■ **TASK PROMPT**
Look below for the line holding "Click the Banner 468×60 entry" and the line holding "The height and width of the screenshot is (504, 818).". Transcribe exactly those lines and all lines between them, nothing more.
*** INPUT FOR THIS TASK ***
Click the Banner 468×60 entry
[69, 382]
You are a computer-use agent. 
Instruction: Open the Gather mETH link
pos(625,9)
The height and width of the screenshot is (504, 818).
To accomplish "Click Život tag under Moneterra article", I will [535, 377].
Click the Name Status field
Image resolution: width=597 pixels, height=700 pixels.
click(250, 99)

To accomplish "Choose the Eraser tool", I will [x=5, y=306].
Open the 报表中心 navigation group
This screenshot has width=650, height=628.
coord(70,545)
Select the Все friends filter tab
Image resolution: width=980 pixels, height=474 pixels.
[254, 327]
*** End of INPUT FOR THIS TASK ***
*** INPUT FOR THIS TASK ***
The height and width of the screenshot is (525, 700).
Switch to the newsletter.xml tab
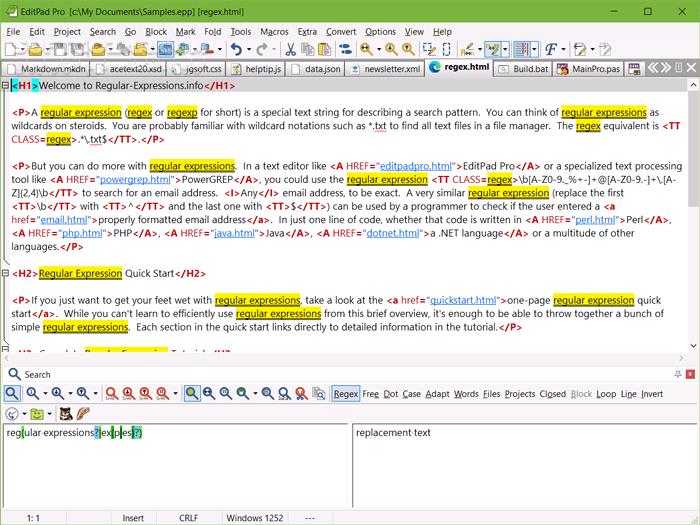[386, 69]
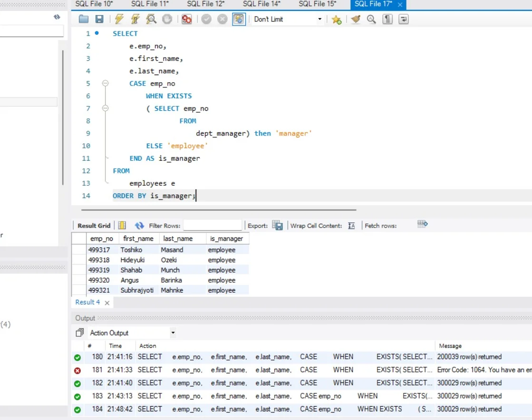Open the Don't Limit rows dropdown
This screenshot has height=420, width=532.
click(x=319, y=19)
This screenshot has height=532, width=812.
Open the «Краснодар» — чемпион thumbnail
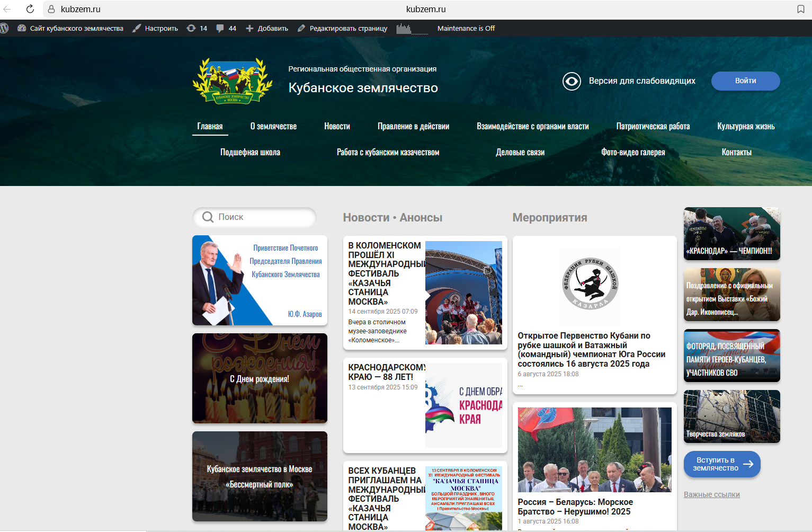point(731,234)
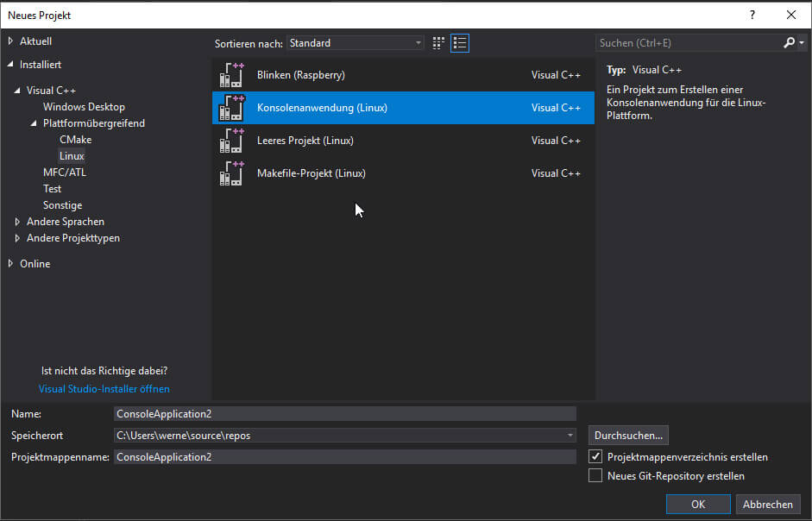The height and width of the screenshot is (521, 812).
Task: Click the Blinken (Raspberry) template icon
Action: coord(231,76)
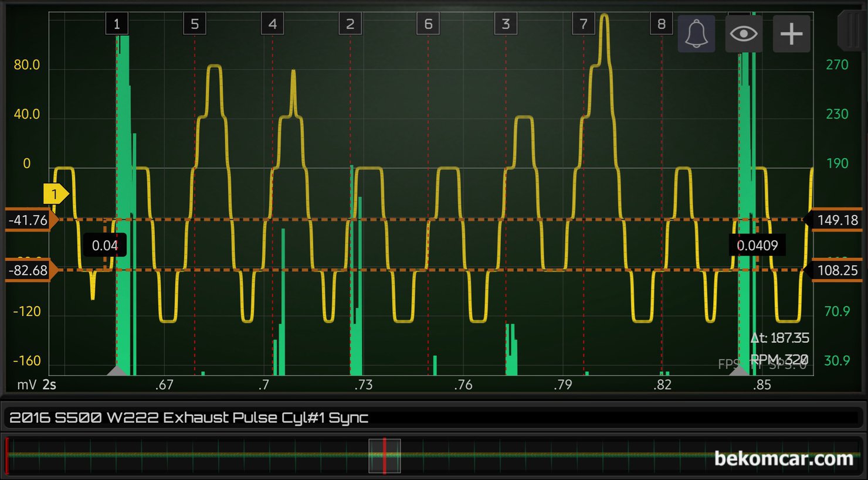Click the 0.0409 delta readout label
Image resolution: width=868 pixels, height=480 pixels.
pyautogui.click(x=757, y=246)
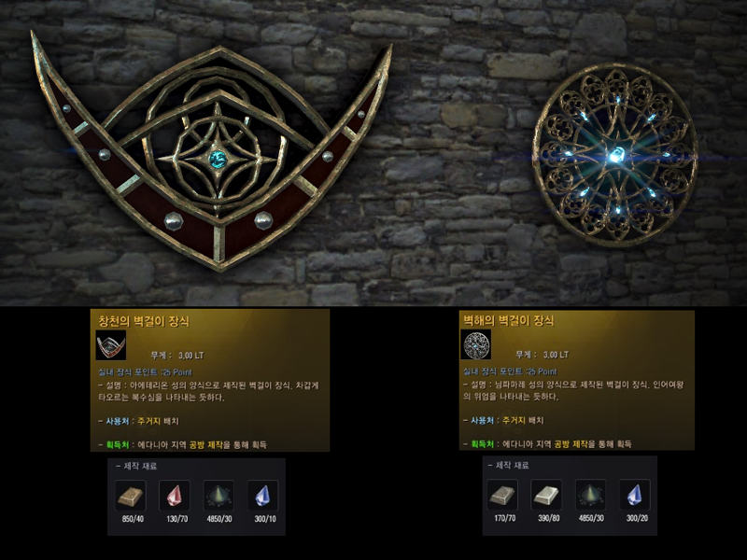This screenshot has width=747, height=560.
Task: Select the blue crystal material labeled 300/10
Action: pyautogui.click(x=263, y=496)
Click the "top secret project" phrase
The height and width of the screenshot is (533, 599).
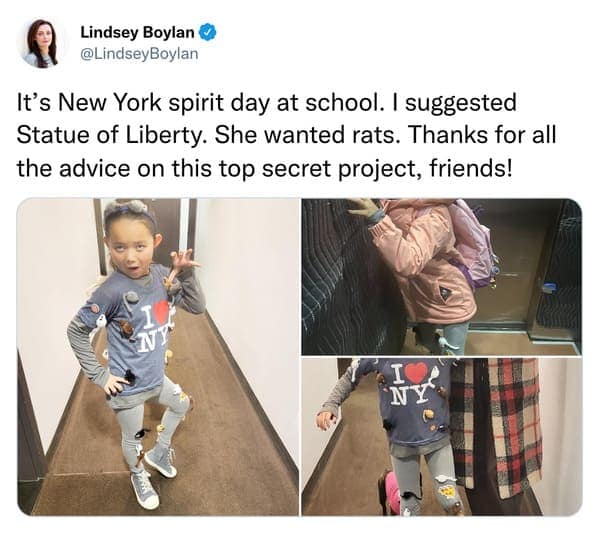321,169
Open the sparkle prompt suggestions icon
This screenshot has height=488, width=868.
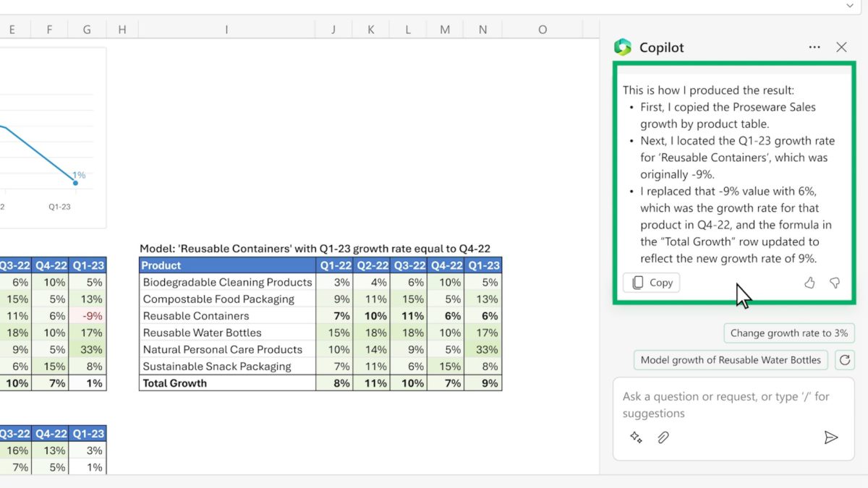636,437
*** End of INPUT FOR THIS TASK ***
■ **RESPONSE TO THE TASK**
Click the Banner 468×60 entry
[69, 382]
You are a computer-use agent. 
Instruction: Open the Gather mETH link
pos(625,9)
The height and width of the screenshot is (504, 818).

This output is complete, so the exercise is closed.